Snobbery was also the prime mover behind the great anti-Pegida concert organised by the Dresden city authorities on Monday night. One after another, ageing luvvies came on stage to express their contempt for the movement. ‘Pegida is an uprising of stupid ignoramuses,’ a 60-year-old rocker told the crowd to applause. The propaganda was grotesque: one Muslim woman claimed that immigrants now do not feel safe on the streets of the city — what tosh! — while a Spanish student at the university said that Pegida should learn to accept people from different backgrounds. (It is obvious that no one in Pegida has ever even thought of attacking such temporary intra-European movement of people.) The slogans ‘Humanism’, ‘Equality’ and ‘Tolerance’ were shone on to the surrounding buildings, just as 25 years ago the Communist authorities would have proclaimed ‘Unity’, ‘Equality’ or ‘Peace’. Pegida’s organisers themselves took part in the ‘Wir sind das Volk’ marches in 1989; one had the impression on Monday that they had marched in vain.
And, just as at the ‘Je suis Charlie’ march in Paris a fortnight ago, the exalted ‘diversity’ was in fact absent from the attendees of the ‘Wir sind nicht Pegida’ concert. The usual ethnic mix of most German cities vanished as Europeans alone congregated to parade their self-laudatory (and self-destructive?) values of tolerance. Moreover, just as the French marches celebrated the right to free speech at the same time as the police were arresting the anti-Zionist comedian Dieudonné in a dawn raid for another one of his tasteless tweets, so the German political-media-artistic establishment engaged in a truly hallucinatory act of double-think when it continued to denounce Pegida for exaggerating the Islamist danger, while approving the cancellation of the previous week’s march because of a credible threat that the movement’s leader would be assassinated.

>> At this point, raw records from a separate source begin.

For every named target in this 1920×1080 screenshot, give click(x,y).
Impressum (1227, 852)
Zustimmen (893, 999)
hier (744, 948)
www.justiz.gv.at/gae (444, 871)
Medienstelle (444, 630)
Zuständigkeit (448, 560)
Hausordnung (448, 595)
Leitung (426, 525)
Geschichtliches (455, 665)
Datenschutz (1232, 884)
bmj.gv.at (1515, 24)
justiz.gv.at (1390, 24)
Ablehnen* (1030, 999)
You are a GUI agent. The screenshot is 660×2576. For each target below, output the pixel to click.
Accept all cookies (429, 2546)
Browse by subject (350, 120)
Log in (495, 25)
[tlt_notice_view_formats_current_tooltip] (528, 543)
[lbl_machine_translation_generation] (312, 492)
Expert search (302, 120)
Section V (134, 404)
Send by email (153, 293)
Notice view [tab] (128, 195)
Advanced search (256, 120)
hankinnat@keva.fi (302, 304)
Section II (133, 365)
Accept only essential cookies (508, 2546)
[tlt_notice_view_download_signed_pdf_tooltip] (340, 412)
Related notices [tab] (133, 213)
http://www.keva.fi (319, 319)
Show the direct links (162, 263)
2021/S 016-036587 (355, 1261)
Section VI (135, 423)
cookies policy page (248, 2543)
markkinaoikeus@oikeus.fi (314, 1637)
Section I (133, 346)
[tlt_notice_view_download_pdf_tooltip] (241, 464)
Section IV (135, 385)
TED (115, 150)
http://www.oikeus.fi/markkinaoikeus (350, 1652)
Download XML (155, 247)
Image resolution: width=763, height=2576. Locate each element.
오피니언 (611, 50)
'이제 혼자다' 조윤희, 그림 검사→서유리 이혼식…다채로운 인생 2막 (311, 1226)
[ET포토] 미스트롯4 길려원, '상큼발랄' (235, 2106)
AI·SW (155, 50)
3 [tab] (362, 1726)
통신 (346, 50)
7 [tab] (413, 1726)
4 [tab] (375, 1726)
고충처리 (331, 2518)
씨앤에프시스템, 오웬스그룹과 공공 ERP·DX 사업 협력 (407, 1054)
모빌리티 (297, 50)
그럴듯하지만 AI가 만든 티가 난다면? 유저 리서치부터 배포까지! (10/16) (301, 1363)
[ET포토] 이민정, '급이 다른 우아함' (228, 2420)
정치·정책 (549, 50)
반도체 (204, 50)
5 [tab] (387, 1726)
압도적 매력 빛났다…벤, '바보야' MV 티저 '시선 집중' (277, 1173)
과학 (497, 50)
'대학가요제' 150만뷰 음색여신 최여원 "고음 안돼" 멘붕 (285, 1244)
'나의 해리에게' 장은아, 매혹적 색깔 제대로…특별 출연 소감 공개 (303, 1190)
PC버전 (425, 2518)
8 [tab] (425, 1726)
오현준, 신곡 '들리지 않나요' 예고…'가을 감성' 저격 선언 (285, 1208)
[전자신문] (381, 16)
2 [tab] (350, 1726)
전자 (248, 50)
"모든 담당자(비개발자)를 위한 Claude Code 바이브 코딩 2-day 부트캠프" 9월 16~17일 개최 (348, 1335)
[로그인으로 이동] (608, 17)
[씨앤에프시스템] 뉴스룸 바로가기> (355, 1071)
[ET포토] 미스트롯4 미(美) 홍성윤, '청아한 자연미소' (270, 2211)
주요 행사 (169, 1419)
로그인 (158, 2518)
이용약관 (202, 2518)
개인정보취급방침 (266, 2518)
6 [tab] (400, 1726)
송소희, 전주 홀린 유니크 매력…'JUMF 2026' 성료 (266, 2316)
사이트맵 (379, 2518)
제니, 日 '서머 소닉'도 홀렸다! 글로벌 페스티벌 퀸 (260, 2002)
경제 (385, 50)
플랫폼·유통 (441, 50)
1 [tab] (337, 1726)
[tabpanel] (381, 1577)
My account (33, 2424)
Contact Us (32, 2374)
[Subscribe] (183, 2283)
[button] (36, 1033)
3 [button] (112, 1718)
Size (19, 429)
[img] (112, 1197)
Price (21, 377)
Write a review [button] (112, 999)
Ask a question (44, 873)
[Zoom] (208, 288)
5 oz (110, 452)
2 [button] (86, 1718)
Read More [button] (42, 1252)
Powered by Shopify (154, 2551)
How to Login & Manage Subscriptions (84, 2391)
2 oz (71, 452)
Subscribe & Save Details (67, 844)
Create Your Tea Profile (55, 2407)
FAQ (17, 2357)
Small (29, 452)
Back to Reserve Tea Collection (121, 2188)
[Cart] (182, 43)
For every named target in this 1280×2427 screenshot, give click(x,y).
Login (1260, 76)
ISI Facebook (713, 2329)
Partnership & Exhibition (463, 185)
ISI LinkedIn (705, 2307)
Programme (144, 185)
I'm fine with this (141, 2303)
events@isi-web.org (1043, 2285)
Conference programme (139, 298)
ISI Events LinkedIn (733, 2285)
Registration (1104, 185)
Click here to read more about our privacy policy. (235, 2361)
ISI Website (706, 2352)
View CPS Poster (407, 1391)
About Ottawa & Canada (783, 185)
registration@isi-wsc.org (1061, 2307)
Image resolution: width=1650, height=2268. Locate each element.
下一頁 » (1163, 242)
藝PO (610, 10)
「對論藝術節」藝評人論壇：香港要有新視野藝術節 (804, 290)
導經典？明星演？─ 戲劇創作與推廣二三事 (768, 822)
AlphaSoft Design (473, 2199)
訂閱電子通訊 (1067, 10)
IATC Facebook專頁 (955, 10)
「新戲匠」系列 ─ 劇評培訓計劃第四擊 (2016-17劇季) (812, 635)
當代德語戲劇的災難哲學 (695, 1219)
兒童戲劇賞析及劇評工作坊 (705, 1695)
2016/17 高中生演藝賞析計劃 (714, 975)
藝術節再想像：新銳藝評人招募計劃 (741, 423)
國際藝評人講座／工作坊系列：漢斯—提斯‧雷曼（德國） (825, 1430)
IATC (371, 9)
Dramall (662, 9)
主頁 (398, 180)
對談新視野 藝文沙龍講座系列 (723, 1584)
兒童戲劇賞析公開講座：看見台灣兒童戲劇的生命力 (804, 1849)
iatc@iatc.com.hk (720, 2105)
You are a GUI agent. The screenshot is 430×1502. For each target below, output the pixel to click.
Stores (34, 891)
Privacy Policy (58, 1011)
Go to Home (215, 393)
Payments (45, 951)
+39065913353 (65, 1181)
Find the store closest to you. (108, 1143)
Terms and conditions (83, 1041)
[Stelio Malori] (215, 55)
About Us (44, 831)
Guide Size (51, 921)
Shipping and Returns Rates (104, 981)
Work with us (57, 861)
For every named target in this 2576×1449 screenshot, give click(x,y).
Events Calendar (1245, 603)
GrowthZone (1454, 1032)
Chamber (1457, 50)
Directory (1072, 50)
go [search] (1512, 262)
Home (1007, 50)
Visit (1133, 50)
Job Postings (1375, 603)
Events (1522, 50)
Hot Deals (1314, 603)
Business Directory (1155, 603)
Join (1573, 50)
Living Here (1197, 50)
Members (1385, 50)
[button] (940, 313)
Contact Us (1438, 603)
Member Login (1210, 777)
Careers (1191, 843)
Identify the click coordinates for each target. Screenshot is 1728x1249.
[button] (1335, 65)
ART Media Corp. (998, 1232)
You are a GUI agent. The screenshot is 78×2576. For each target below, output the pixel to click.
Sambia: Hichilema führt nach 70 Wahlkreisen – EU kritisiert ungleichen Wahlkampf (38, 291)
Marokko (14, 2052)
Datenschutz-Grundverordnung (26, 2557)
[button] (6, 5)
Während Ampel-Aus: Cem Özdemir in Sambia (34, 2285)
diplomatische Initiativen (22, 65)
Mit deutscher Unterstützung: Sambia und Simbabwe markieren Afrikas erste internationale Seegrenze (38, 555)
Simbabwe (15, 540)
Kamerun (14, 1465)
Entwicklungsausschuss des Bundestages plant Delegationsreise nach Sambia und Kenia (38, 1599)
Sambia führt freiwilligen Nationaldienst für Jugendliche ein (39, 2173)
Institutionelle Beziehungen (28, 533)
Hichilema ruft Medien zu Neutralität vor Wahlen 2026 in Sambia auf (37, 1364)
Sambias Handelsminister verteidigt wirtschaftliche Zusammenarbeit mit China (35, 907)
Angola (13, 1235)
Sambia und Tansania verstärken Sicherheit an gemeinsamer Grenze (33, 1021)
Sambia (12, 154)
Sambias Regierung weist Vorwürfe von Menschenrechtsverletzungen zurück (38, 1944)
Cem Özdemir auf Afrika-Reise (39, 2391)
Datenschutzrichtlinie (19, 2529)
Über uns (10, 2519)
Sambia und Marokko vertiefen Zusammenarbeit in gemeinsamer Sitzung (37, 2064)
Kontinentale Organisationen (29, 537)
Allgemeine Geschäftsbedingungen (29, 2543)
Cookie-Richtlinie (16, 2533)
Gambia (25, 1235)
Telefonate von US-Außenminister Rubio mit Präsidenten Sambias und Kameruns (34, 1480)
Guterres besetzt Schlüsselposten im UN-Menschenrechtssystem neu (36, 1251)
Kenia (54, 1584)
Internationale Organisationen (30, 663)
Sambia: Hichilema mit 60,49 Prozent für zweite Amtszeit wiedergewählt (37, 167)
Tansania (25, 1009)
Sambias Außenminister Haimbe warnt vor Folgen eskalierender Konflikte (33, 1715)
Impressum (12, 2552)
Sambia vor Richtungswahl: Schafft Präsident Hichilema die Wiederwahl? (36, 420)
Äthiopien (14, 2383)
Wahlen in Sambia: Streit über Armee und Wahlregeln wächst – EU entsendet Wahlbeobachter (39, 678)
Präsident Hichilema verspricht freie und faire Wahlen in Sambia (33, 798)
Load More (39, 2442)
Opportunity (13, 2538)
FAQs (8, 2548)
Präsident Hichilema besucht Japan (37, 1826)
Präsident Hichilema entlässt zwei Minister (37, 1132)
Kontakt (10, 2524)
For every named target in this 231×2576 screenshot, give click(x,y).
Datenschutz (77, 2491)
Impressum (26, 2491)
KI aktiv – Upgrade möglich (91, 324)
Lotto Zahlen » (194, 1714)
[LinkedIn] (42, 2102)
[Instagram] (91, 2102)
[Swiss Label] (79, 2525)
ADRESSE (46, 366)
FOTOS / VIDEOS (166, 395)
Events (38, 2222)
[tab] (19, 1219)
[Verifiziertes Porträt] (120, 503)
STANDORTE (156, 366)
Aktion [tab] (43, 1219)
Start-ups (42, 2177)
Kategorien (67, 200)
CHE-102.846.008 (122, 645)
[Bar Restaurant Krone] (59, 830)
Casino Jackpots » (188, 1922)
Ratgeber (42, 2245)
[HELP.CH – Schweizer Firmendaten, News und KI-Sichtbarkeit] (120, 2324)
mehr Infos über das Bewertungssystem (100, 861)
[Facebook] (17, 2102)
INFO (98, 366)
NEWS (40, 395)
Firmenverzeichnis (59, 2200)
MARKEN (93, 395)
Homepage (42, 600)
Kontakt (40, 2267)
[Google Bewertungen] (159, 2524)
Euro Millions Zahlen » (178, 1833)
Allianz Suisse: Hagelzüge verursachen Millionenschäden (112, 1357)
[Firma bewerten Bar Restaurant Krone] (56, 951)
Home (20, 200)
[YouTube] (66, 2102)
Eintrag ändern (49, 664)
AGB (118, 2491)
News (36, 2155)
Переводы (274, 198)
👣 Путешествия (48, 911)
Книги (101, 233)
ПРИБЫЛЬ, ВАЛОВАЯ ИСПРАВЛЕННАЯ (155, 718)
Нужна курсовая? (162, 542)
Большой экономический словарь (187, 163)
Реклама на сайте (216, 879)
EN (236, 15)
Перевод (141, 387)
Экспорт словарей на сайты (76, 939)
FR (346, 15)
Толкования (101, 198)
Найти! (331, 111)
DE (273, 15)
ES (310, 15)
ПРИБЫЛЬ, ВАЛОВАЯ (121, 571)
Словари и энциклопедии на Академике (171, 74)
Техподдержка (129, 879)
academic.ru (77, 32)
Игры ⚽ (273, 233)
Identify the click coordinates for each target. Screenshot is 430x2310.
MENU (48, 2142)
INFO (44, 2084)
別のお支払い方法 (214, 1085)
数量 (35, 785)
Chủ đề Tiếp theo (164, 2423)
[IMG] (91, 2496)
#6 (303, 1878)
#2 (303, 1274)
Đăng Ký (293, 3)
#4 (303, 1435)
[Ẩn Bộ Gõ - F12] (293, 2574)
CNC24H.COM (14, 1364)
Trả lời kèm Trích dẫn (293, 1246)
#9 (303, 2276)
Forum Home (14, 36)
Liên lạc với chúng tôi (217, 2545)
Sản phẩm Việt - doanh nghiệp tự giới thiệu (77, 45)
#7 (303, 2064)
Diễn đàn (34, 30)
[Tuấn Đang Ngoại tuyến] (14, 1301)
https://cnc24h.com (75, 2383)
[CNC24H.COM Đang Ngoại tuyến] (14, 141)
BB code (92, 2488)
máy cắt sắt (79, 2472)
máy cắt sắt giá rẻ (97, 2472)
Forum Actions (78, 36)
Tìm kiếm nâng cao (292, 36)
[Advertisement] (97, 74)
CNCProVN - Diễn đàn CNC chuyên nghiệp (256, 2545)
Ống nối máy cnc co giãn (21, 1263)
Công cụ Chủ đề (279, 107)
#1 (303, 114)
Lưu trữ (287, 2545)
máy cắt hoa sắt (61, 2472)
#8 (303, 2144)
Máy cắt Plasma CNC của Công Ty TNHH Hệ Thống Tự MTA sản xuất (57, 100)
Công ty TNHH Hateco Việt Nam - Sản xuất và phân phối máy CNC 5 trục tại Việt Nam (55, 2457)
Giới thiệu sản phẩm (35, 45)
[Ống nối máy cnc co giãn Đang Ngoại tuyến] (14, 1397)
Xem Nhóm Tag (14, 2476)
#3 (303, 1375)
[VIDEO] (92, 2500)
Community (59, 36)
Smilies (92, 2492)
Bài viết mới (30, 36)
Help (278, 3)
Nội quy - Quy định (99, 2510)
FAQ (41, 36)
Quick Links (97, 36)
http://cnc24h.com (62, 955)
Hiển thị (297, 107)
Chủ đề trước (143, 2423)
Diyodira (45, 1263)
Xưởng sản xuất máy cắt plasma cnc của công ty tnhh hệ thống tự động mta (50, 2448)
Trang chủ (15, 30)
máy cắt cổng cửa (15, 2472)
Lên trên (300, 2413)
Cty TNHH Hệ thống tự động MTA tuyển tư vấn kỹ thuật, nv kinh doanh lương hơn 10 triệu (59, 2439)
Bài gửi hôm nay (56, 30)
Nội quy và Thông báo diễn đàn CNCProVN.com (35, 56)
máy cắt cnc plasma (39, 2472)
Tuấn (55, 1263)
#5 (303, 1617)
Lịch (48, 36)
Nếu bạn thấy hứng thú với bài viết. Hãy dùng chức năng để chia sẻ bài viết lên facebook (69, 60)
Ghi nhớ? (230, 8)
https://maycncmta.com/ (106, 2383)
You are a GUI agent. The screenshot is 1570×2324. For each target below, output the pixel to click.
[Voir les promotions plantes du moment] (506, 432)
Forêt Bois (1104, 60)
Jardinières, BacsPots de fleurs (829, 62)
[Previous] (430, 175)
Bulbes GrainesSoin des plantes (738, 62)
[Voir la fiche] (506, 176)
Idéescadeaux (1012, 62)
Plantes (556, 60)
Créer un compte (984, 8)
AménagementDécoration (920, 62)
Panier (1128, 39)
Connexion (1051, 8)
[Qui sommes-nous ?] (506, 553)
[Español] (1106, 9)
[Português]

But the master — or mistress — of doublethink is Mutti herself: Mummy, as the German Federal Chancellor is sarcastically known. (She has deliberately never had any children.) Angela Merkel put on her glummest rainy-afternoon-in-Chemnitz face to give Pegida supporters a sound telling-off during her New Year’s broadcast to the nation earlier this month. ‘I say to those who go to these marches, don’t follow these people! They have prejudices, coldness, even hatred in their hearts!’ This is the same woman who, in 2010, wowed a room full of CDU young bloods with a full-frontal attack on uncontrolled immigration and multiculturalism. When the same person goes from being Norman Tebbit to Shami Chakrabarti in four years, there must be something wrong. No wonder Germans are angry with her.